— TASK PROMPT —
Return each line in the records that includes the word "Toggle".

— EXCERPTED RECORDS —
········
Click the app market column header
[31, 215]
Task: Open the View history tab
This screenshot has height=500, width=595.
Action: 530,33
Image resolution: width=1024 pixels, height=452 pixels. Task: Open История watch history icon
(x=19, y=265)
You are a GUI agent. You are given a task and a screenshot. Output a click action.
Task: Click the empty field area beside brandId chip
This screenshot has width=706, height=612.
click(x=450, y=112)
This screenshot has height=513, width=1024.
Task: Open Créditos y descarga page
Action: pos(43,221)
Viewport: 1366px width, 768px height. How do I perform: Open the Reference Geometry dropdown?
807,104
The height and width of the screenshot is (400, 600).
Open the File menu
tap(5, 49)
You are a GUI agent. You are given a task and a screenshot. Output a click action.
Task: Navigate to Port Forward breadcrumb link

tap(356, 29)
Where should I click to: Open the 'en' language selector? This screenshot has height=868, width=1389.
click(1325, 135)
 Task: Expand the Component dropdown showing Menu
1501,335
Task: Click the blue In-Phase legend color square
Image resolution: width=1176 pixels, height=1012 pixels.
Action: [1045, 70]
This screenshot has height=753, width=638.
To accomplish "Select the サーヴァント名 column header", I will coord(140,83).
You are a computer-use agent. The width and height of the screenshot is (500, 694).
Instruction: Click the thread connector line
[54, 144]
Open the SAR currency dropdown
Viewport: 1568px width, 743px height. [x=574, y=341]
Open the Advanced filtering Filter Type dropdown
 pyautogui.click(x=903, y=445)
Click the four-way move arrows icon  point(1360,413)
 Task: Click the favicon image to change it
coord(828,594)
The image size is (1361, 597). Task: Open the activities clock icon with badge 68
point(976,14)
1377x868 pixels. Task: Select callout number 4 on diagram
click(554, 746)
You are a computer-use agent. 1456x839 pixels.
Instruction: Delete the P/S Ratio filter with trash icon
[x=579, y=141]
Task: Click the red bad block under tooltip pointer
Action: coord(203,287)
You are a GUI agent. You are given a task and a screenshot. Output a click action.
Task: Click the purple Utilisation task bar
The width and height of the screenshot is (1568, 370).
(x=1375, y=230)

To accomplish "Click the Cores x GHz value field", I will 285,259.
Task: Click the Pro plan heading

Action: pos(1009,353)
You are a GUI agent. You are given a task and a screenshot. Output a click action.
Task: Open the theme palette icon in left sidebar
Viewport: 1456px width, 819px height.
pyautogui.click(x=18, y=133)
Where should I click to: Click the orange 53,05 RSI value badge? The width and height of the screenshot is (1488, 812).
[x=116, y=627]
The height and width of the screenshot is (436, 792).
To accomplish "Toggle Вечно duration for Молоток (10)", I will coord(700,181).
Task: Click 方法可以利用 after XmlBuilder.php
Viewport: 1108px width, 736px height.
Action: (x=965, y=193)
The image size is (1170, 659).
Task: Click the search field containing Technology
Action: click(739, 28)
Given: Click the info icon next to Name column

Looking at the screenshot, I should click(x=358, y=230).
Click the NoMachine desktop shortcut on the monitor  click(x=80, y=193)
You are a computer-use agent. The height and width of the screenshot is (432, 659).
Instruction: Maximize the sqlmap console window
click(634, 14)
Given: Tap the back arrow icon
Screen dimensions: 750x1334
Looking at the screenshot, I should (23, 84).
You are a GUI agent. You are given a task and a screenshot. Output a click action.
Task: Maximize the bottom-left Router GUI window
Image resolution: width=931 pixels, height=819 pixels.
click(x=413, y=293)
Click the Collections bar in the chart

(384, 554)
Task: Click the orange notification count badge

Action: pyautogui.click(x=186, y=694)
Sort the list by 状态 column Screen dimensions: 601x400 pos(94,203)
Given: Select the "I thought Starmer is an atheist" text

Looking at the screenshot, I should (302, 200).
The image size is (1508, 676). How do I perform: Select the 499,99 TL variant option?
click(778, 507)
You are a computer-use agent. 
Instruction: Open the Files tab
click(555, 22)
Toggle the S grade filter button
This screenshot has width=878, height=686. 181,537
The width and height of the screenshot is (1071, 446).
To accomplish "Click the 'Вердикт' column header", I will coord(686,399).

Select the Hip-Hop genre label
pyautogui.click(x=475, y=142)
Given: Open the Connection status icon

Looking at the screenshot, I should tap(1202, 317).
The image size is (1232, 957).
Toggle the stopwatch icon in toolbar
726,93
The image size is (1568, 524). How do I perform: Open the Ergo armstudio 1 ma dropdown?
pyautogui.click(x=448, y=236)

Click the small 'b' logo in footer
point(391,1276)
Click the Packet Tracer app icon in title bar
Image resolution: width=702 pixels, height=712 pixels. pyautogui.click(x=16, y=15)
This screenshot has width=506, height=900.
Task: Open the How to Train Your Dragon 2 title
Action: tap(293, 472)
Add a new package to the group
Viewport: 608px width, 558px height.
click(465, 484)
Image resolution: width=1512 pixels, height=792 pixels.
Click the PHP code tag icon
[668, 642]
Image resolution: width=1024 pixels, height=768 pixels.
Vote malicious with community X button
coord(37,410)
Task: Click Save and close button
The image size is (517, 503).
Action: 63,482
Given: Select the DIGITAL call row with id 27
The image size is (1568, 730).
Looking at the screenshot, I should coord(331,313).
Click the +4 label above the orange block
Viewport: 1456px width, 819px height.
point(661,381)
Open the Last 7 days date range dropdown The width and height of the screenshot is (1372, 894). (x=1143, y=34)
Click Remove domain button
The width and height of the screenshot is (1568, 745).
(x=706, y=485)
········
— RESULT OF THE EXERCISE —
To accomplish "Toggle Вечно duration for Молоток (10)", I will coord(700,181).
Toggle the S grade filter button
Toggle the stopwatch icon in toolbar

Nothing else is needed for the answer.